In Europe, U.K. gilt yields rose after Prime Minister Liz Truss’s defense of unfunded tax cuts that sent markets into turmoil failed to persuade investors. German inflation topped 10%, and the country agreed to energy caps that could add to inflationary pressures.
Investors are grappling with threats posed by discordant moves from central banks over the past few days, with Fed officials adamant on further monetary tightening, the Bank of England unveiling a plan to support government debt and authorities in Asia trying to prop up weakening currencies.
“I was actually really surprised by the impact that the Bank of England had on the global market,” said Fiona Cincotta, senior financial markets analyst at City Index. “Yet, it was short-lived, the relief rally. We sort of pushed past that quite quickly and it seems to be back to that narrative of inflation fears, higher-interest-rate fears.”
Fed officials haven’t shied away from warning that more rate-hike pain is yet to come, with Cleveland Fed President Loretta Mester echoing the rhetoric her colleagues reinforced this week. Better-than-expected 2Q core PCE and personal consumption numbers on Thursday also paved the path for the Fed to stay aggressive. Weekly jobless claims fell to the lowest since April, showing a persistently tight labor market.
Recession concerns persisted as a gap in the government’s two primary measures of U.S. economic activity during the first half of 2022 narrowed. The National Bureau of Economic Research’s Business Cycle Dating Committee uses this metric and other variables to make any recession call.

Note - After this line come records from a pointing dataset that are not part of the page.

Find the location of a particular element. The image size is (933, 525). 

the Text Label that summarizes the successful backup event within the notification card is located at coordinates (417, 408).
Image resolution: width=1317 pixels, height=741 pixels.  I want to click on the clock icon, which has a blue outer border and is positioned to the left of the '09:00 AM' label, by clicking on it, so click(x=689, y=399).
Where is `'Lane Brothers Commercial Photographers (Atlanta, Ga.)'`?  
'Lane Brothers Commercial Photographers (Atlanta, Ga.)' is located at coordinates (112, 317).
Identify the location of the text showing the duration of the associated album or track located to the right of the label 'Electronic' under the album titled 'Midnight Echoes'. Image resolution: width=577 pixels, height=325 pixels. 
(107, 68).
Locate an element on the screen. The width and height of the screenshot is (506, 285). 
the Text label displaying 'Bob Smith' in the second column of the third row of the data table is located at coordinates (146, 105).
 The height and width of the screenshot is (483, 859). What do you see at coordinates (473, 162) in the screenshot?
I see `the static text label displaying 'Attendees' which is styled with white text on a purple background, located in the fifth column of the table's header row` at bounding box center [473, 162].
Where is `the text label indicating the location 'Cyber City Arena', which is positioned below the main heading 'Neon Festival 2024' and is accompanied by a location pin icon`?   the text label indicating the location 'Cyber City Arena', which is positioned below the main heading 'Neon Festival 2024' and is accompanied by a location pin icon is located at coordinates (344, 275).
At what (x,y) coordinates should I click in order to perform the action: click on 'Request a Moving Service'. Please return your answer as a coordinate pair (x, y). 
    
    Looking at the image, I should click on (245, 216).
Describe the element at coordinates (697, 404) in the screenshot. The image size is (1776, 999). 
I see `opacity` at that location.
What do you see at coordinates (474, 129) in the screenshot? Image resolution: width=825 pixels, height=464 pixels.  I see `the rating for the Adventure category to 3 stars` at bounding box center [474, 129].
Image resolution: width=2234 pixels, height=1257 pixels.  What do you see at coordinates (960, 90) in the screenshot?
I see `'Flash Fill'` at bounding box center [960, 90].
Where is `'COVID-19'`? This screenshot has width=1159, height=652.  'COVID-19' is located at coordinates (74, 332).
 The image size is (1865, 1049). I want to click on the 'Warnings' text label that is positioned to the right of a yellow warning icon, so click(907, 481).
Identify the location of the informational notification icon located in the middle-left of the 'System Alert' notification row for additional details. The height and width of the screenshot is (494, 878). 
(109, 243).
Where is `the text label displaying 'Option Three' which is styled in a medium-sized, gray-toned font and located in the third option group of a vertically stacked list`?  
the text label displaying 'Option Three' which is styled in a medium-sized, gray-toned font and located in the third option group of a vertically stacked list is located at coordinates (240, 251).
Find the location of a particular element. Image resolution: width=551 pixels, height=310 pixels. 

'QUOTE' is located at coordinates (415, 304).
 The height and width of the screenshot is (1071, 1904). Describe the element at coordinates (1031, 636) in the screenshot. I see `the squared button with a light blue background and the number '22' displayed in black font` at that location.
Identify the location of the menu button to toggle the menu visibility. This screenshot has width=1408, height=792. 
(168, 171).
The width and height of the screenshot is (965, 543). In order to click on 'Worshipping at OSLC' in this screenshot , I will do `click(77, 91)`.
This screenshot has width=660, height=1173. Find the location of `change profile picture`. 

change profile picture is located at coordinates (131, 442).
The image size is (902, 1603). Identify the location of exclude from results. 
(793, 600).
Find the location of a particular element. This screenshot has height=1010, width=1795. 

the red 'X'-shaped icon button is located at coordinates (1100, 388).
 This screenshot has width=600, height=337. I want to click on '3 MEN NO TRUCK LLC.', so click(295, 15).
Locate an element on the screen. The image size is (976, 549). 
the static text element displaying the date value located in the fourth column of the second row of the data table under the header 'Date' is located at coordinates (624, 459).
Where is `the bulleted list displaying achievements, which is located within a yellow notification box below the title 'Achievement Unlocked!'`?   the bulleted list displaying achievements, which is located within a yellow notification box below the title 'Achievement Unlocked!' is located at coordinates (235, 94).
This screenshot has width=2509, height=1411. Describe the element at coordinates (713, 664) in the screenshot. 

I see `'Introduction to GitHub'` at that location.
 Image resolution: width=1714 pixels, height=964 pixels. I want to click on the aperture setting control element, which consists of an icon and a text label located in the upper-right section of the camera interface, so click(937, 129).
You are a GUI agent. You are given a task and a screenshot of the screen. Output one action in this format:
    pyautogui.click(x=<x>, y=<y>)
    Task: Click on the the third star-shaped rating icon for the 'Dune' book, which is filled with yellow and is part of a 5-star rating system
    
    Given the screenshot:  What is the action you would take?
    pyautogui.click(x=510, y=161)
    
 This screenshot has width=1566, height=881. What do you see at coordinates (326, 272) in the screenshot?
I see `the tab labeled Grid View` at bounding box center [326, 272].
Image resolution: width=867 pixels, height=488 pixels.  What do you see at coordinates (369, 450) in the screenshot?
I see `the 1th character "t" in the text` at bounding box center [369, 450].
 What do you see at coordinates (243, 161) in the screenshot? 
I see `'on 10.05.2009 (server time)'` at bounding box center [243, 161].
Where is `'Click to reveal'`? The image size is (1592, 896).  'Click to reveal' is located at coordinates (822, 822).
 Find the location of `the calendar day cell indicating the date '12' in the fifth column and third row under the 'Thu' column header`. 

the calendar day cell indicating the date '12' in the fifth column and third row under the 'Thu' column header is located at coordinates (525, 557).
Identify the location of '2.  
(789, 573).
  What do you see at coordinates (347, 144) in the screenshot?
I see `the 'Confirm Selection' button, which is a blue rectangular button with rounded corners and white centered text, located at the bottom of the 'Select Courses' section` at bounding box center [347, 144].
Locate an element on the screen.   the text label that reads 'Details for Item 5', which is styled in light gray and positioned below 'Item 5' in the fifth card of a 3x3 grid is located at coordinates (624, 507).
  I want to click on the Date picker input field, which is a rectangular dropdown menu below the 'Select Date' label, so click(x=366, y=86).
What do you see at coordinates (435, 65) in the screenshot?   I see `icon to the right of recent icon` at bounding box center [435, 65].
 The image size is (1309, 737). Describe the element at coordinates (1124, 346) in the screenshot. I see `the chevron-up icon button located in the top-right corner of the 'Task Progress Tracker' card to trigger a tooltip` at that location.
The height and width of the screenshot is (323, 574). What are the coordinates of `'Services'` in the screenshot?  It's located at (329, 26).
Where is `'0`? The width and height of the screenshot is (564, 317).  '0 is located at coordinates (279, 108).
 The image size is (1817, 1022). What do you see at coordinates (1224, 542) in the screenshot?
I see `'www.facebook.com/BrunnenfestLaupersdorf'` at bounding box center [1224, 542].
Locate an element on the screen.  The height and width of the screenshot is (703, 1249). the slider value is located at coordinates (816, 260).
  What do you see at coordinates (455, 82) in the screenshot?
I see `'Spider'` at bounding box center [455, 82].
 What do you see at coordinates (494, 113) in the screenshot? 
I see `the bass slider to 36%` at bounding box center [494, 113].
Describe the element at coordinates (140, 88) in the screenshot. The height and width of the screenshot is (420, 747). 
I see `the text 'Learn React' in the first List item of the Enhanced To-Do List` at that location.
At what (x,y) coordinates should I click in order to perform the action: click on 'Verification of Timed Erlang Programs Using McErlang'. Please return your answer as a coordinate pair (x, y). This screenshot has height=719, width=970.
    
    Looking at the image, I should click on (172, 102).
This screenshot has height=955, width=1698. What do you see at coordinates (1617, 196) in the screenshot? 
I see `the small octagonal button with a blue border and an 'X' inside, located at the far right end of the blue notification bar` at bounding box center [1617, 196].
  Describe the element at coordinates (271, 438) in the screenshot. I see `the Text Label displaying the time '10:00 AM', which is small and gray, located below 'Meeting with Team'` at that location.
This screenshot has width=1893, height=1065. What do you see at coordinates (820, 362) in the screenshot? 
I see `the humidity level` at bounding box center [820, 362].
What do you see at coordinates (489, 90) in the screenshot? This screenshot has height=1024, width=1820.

The Cboe Volatility Index, or VIX, which is Wall Street’s widely followed gauge of fear, has been showing signs of stress this week. It hadn’t pierced 30 since June but has been there every day this week. Volatility has also crept into the U.S. swap market in recent days.
“The market is now coming to terms with the idea that a recession is almost a given at this point and it’s really making adjustments for that,” said Shawn Snyder, head of investment strategy at Citi U.S. Wealth Management.
Separately, the European Commission announced an eighth package of sanctions that would include a price cap on Russia’s oil exports as Russia vowed to go ahead with the annexation of the parts of Ukraine that its troops currently control after United Nations-condemned votes, putting the Kremlin on a fresh collision course with the U.S. and its allies.